Over email, Lichtenstein said: “For some people, I suspect the use of high-intensity sweeteners is helpful in avoiding excess energy intake. For others, it might not be helpful.”

A 2018 advisory from the American Heart Association also takes a more middle-ground approach to sugar substitutes than Canada’s, stating that they can play a role in helping people to reduce the amount of sugar-sweetened beverages they’re drinking. The advisory also says that beverages containing low-calorie sweeteners could be especially useful for people who are used to sweetness and find water unappealing at first.

For insight, I turned to Marion Nestle, a renowned American author and professor emerita of nutrition, food studies and public health at New York University. She said over email: “What we know about artificial sweeteners is for sure that they are not necessary. On a population basis, they do not seem to help people lose weight, but they may help some individuals. So, both approaches are valid. Personally, I follow a food rule not to eat anything artificial, so these sweeteners are off my dietary radar.”

When I asked what she thought was the reasoning behind the differing approaches to sugar substitutes taken by the U.S. and Canadian governments, she responded, “One can only speculate that the lobbying for artificial sweeteners worked better in the U.S. than in Canada.”

Whatever the reason for the disparate approaches, I found one hint that the viewpoint in the United States might be changing.

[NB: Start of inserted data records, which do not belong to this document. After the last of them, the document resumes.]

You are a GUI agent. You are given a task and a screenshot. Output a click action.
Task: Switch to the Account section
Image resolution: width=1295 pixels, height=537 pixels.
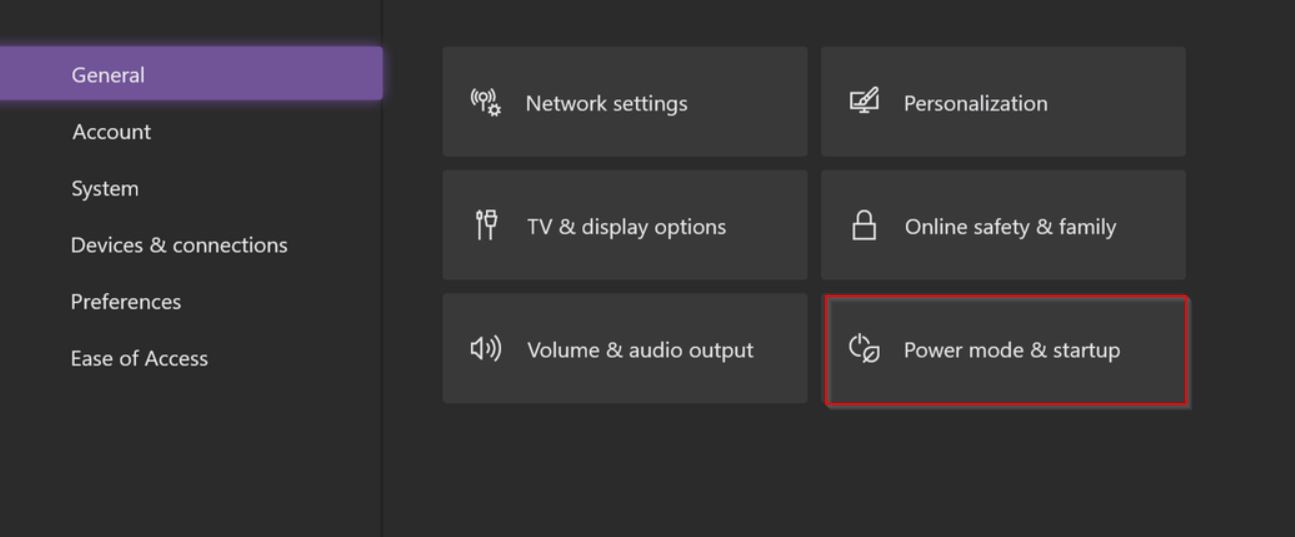[x=111, y=132]
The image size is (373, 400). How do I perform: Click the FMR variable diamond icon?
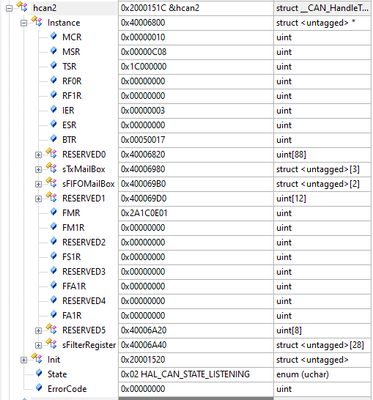coord(54,212)
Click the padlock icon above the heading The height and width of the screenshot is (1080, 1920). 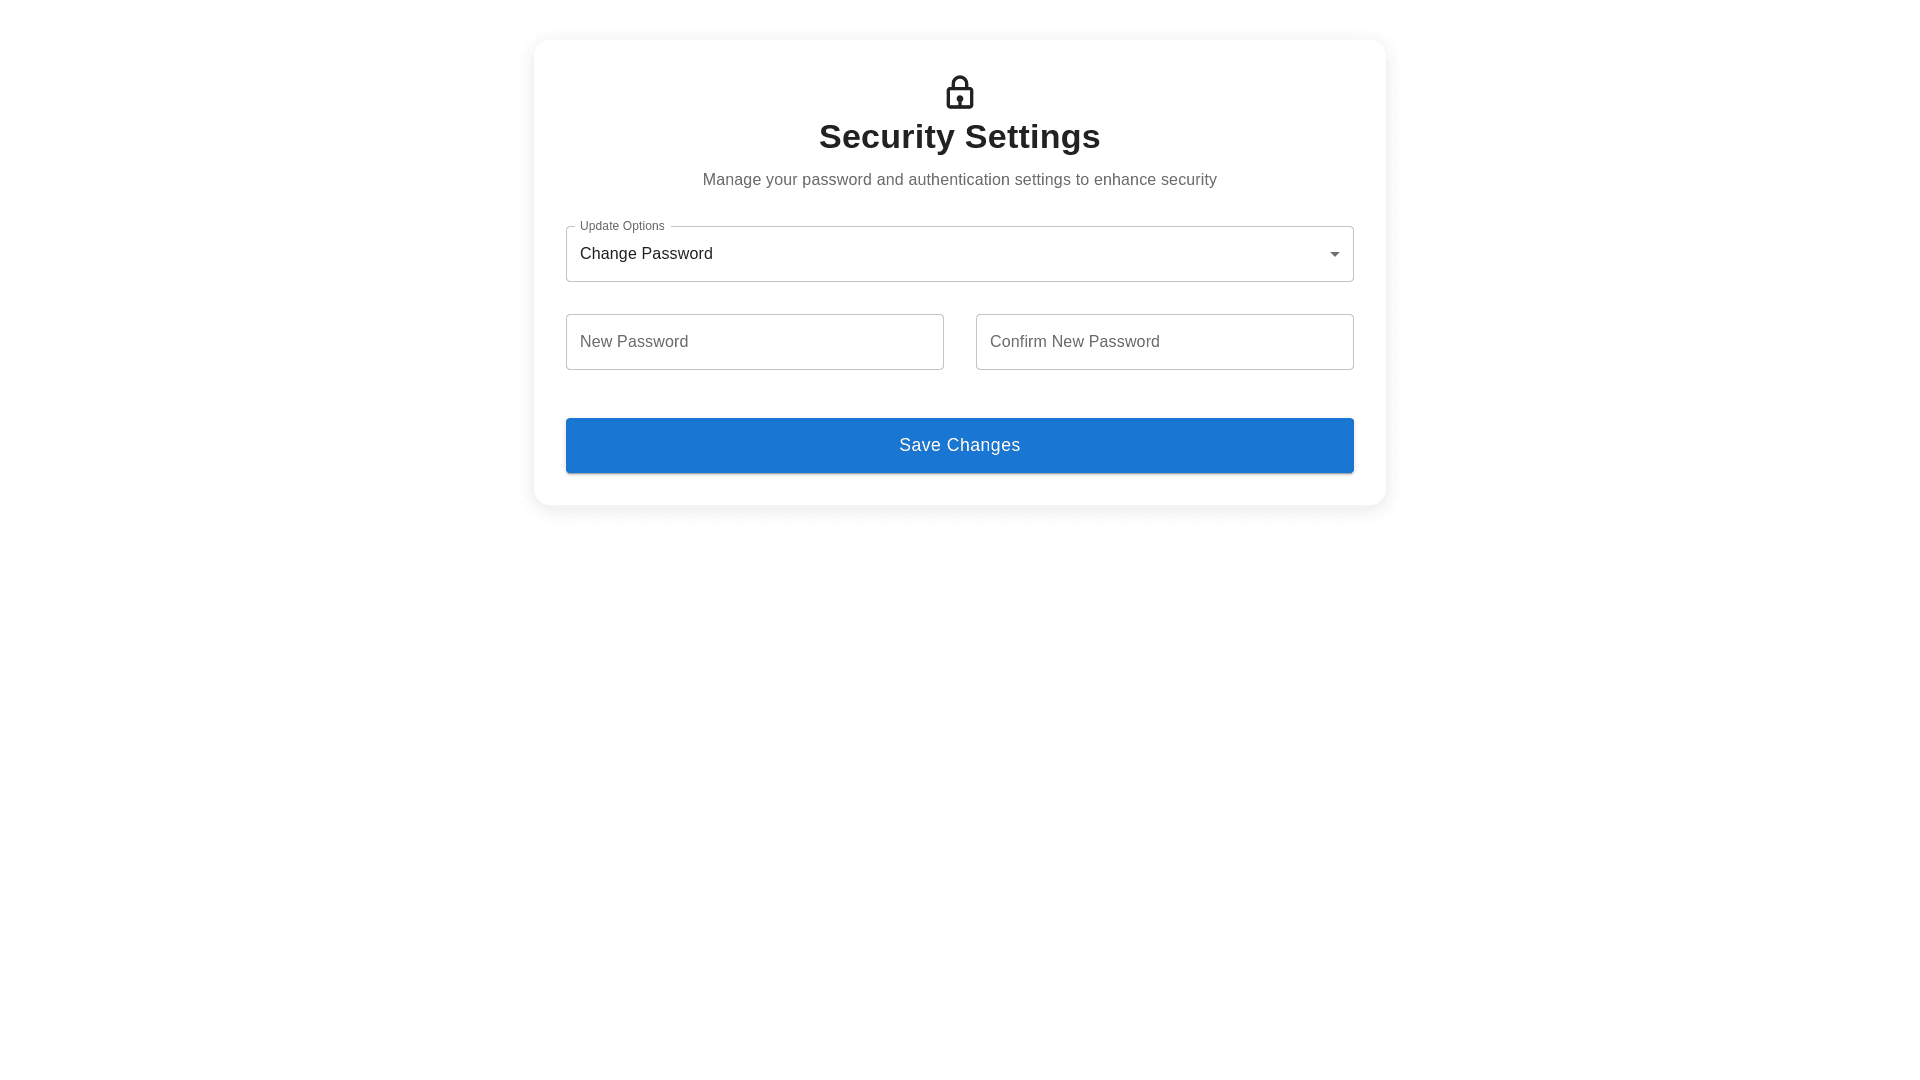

Last month, the American Diabetes Association released a Nutrition Consensus Report that recommends that water replace sugar-sweetened beverages. If sugar substitutes are used, the report says, people should receive nutrition counseling to help them avoid replacing the calories and carbohydrates with food.

The authors also note that any proposed advantages to sugar substitutes haven’t been proven, and that there could be potential adverse effects, such as impacts on hunger, confusion around calorie intake and the possibility that use of sugar substitutes could be replacing healthier options.

Could the United States be slowly shifting its guidance around sugar substitutes, including artificial sweeteners? The approaching 2020-2025 DGAs will let us know.